#### Dataset entries
= = = = = = =
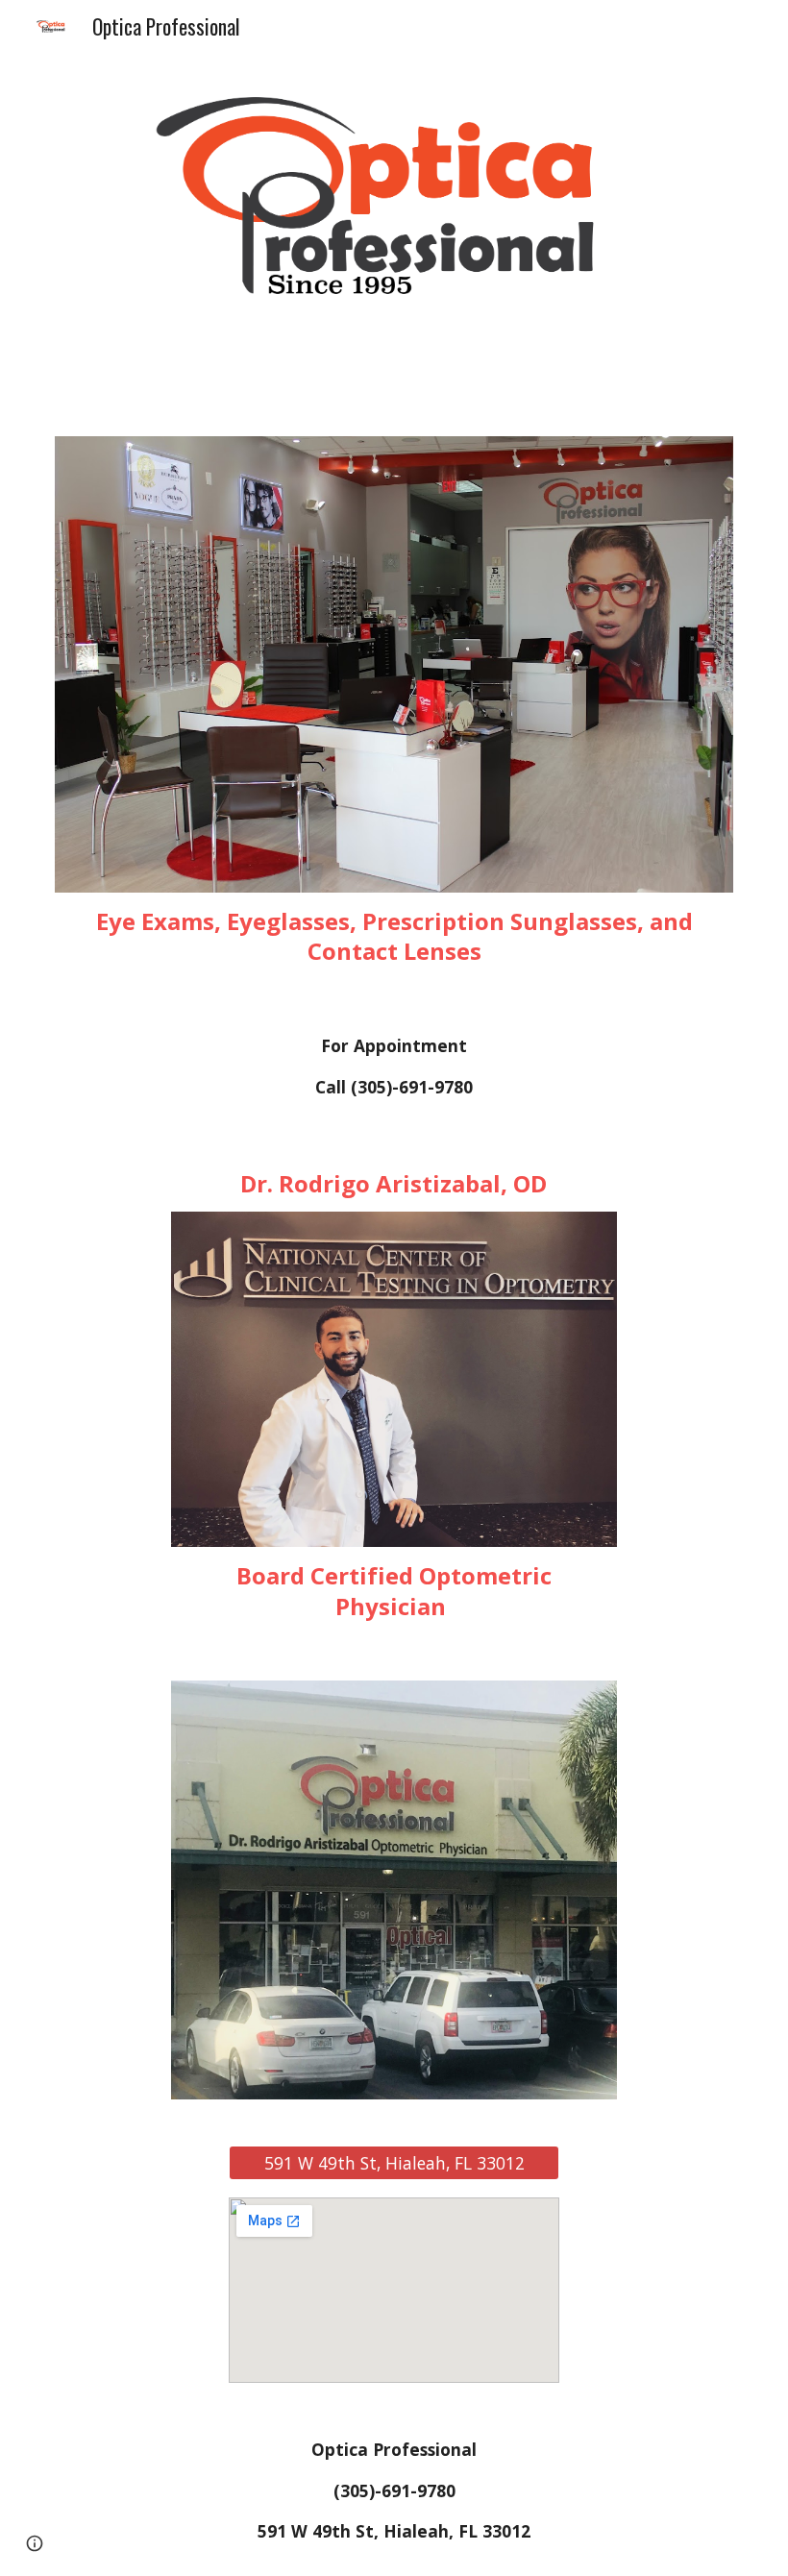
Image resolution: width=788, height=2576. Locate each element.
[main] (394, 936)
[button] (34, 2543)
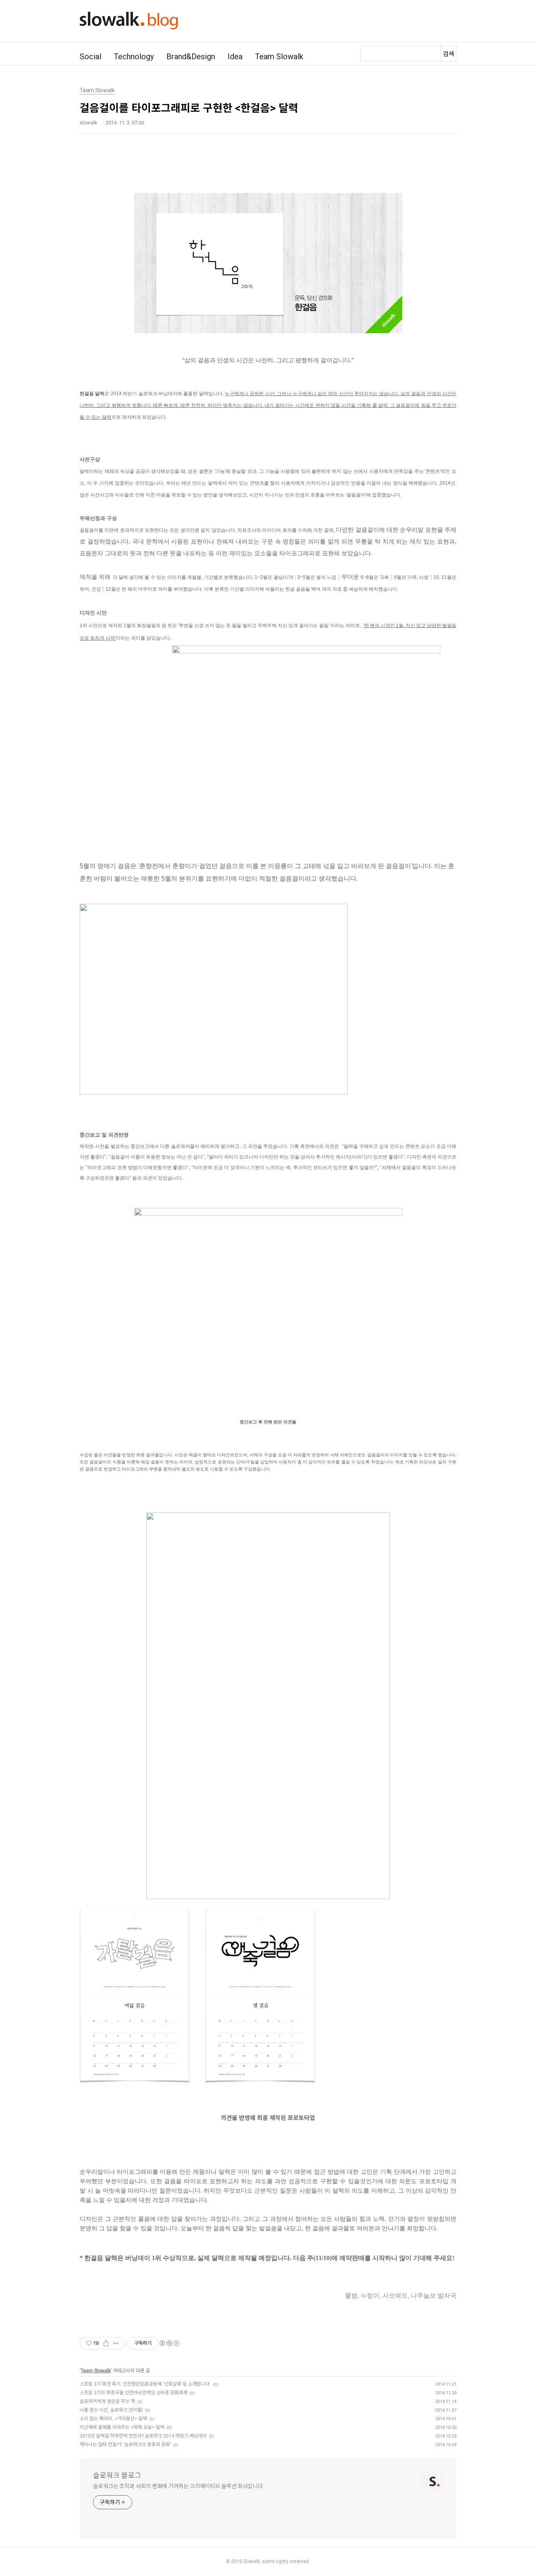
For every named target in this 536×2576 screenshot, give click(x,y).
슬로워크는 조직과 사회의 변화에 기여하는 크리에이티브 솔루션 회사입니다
= = = = = = =
#### Problem statement
Could you reproduce exactly the lines from the one containing "[main] (394, 936)" through the last line of the records, both included, leaving out the pictures?

#### Task response
[main] (394, 936)
[button] (34, 2543)
For every named target in this 536×2576 screenshot, give click(x,y).
슬로워크는 조직과 사회의 변화에 기여하는 크리에이티브 솔루션 회사입니다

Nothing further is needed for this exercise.